Underthecurrent


Friday in this Town
March 25, 2017, 12:54 am
Filed under: nomadisms

The train glides over the industrial zone to the big box stores.  Below, the motorhomes are lined up along roads where no one will care.  Most have cardboard or insulation on the windows, all look a bit worse for wear from a distance and walking by, maybe unloved or just old.  It seems like a few years ago there were less.  They don’t look like nomadic freedom, sitting along curbs in the bleakest parts of the city, all closed up.  They’re more like shacks on the edges of other cities, encroaching on land too sad for anyone to bother to move them off.  Some have open windows with various kinds of covers to keep the rain out, others just have condensation, either way it’s clear someone is inside the tin box.

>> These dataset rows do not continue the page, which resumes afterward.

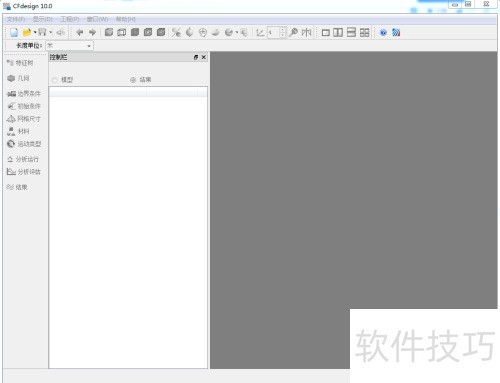Float the 控制栏 panel with undock button
Image resolution: width=500 pixels, height=383 pixels.
point(196,57)
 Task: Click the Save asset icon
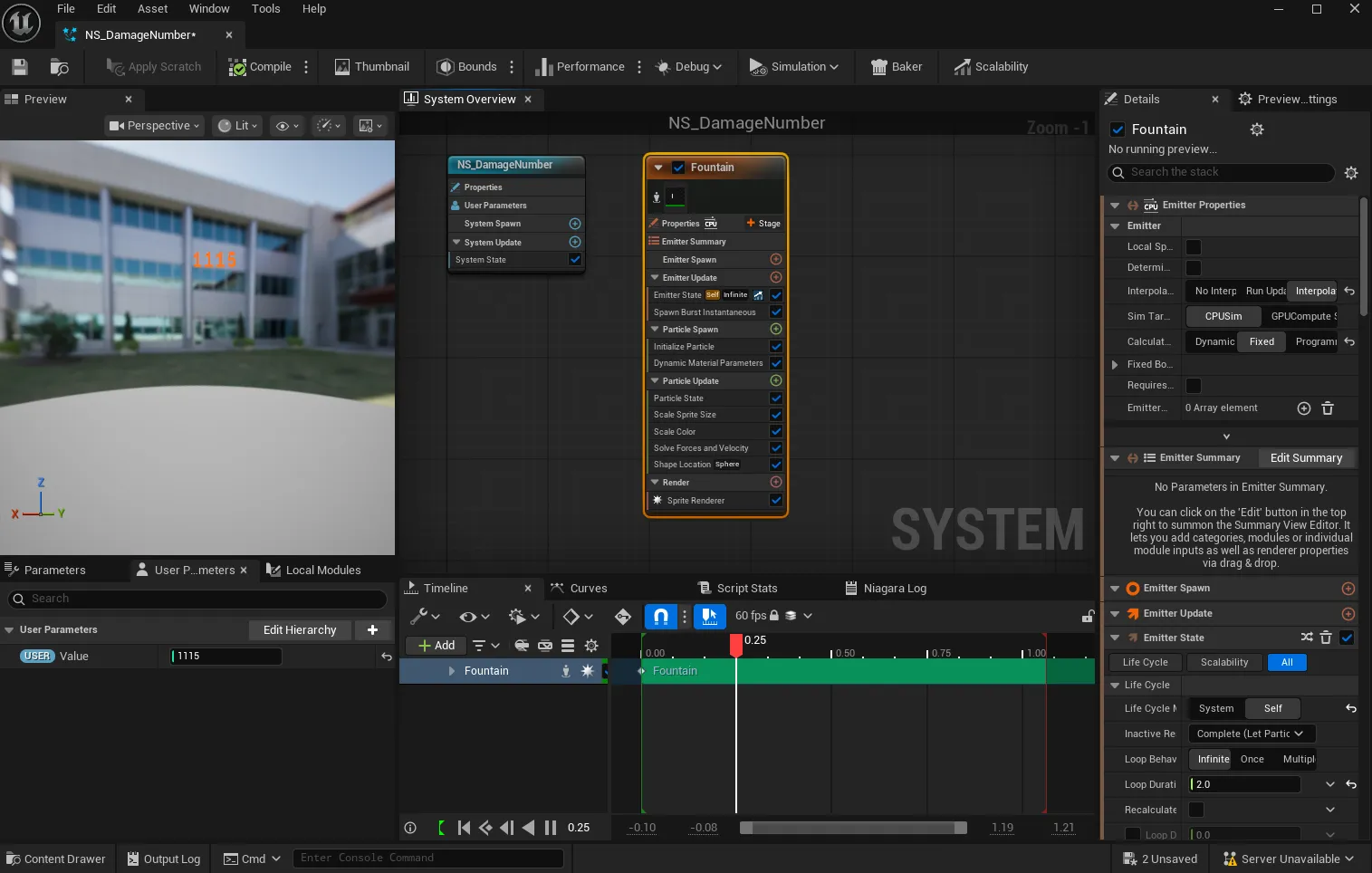tap(20, 67)
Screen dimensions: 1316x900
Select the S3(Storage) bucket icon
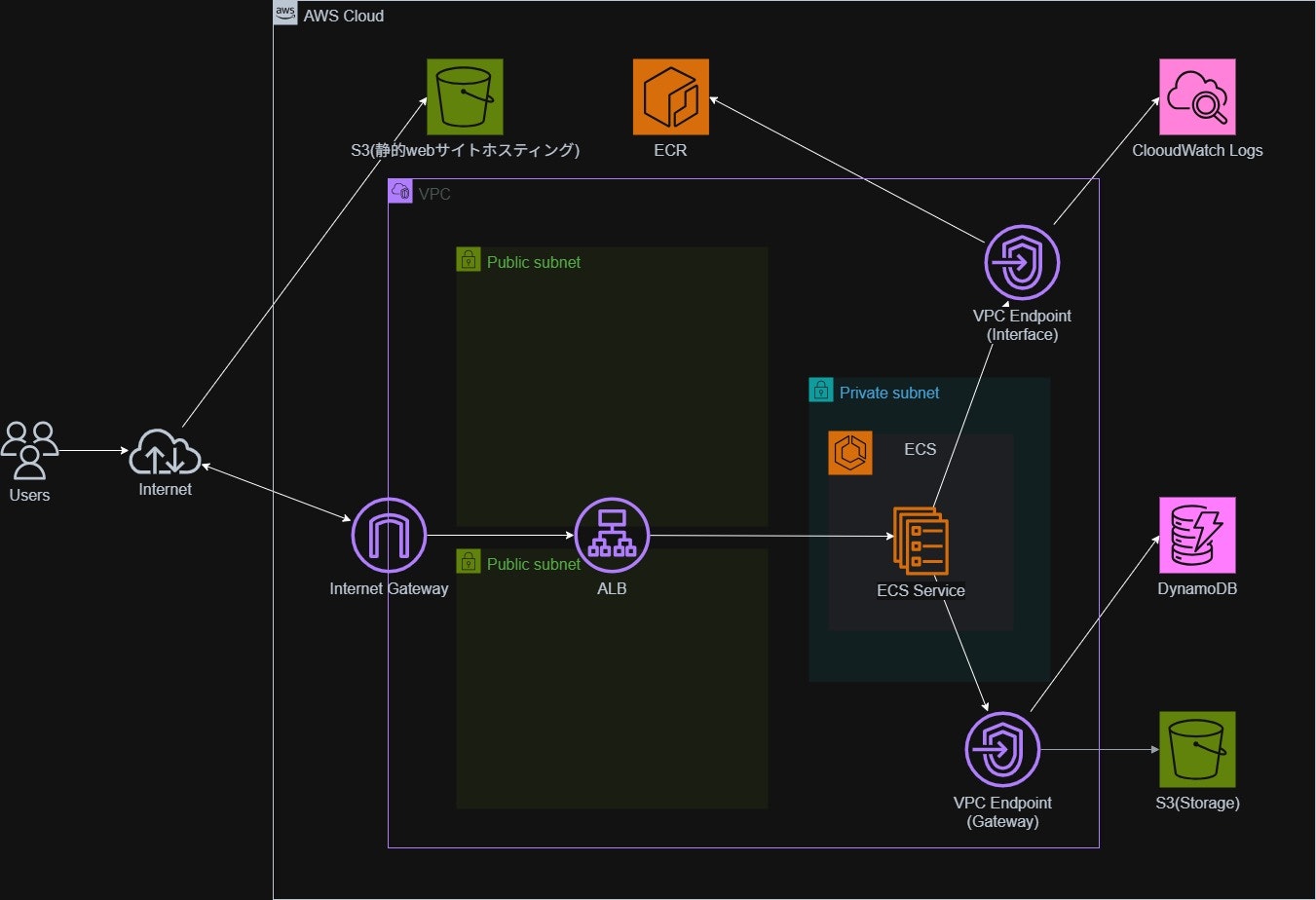(x=1196, y=749)
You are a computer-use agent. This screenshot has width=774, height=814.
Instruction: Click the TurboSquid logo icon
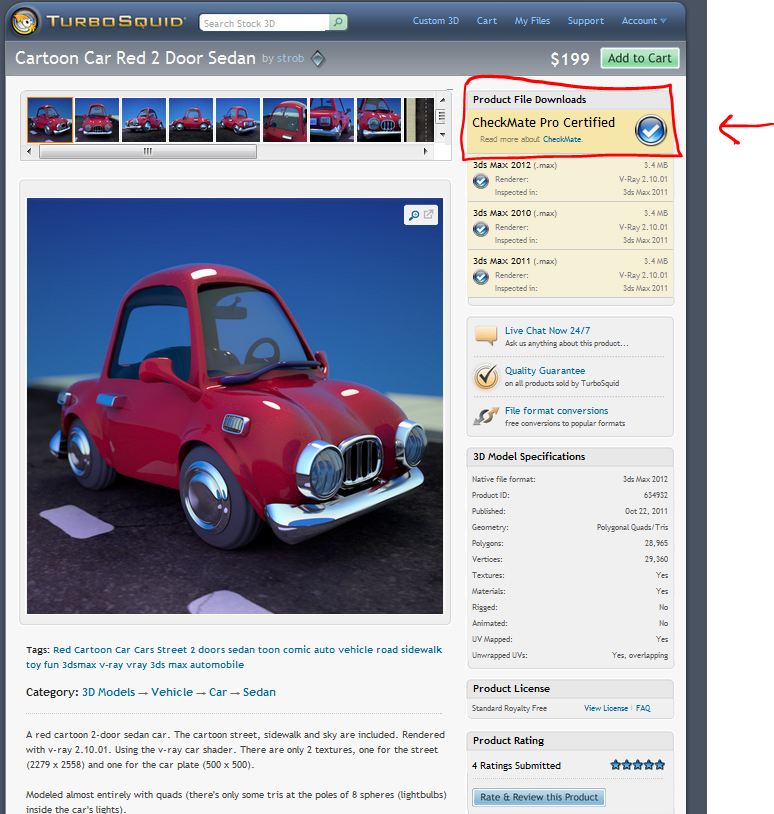tap(26, 20)
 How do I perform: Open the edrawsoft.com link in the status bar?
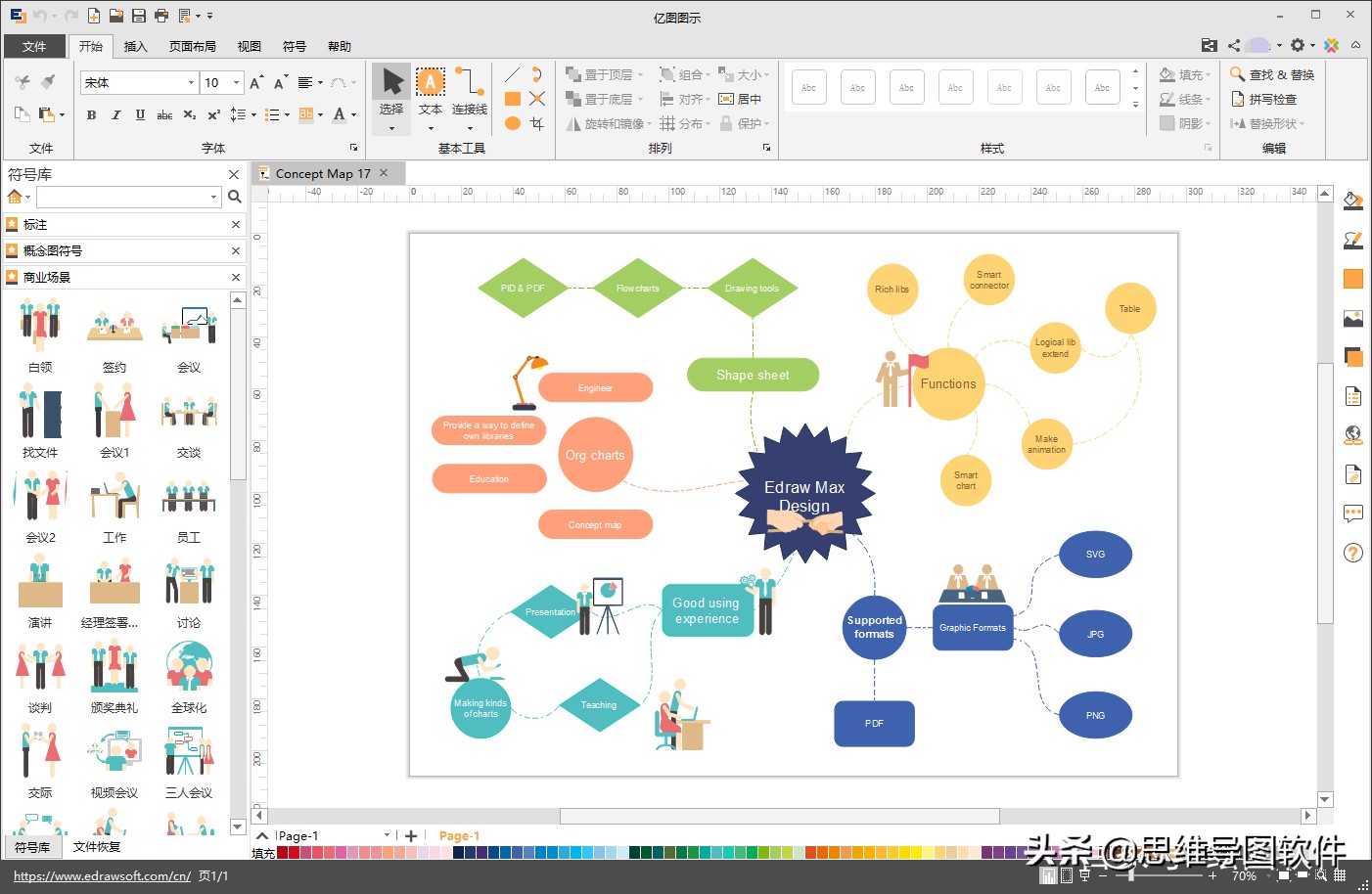click(102, 876)
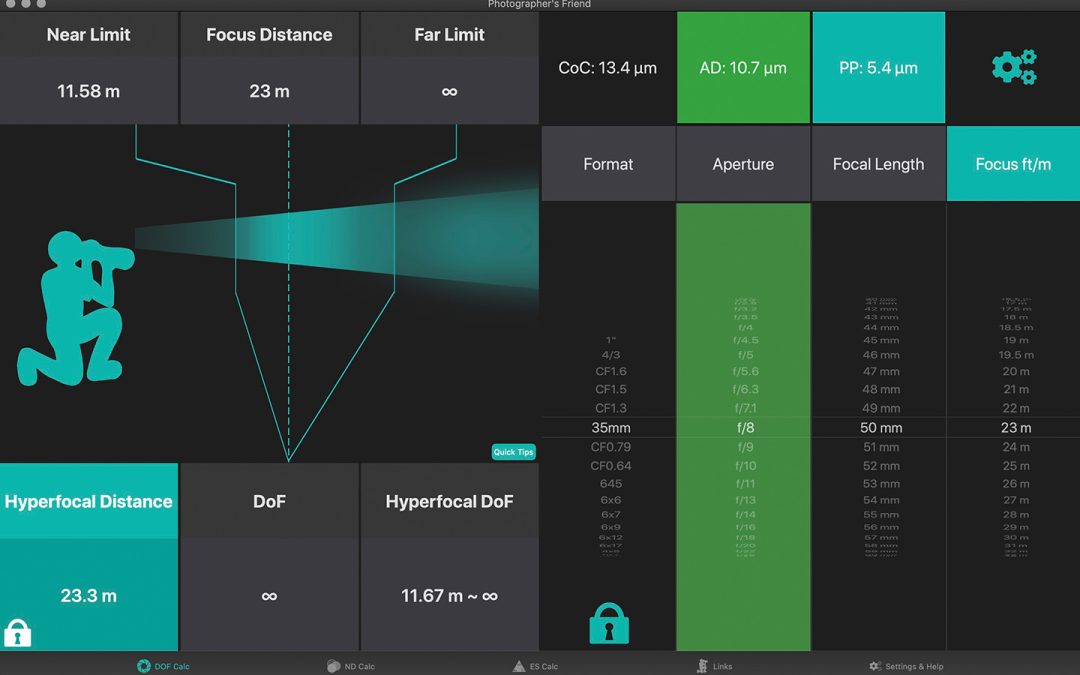
Task: Toggle Focus ft/m units header
Action: 1013,164
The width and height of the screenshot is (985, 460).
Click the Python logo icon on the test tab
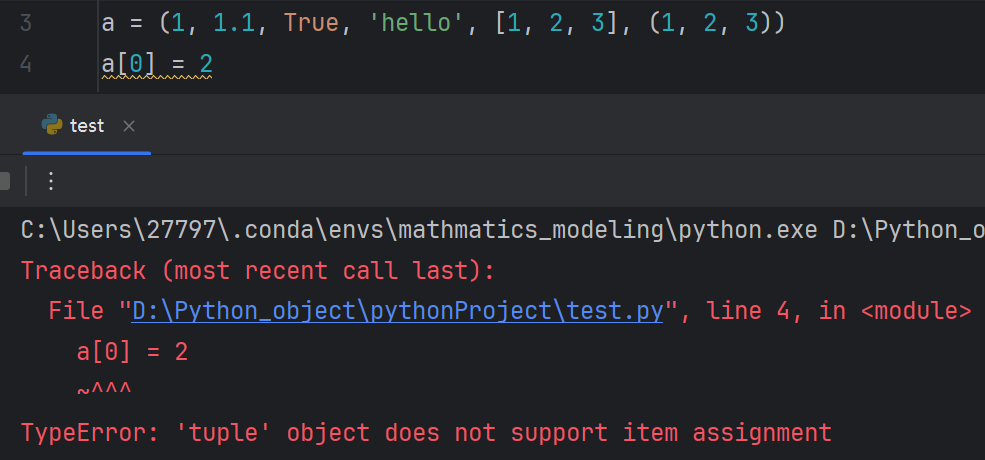52,125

The store is empty because it’s a weekday, everything is tidy.  Maybe it’s passing the tin boxes, but this place feels sad too, in spite of the spring flowers lined up outside and the pastel Easter candy inside.

I buy maple syrup, pancake mix, cheap charcuterie (literally, a $5 plastic tray described as this), new underwear made in Vietnam, random things like toothpaste and razors.  The total on leaving is somehow a shock, that those $2 pairs of underwear could add up like this.  It’s a strange, joyless spending spree, almost hypnotic.

*

Why do people even live here,” he says.

People live here because it’s safe and the weather is moderate, don’t they?  Everything is safe.  It’s physically safe.  Your money is safe, relatively.  The water and air are mostly clean, for now.

Some live here because it’s the combination of this safety and the ability to not be so culturally lonely.  They can find people who speak the same mother tongue, who eat the same things and worship the same god(s).  Everyone talks about integration like it’s easy if they’ve never tried to live in another culture.

*

“I was embarrassed to admit how hard it was for me,” she said, “you think it’s a country where I speak the language and we share some common history.  But it’s different, it’s very different and it was very lonely.”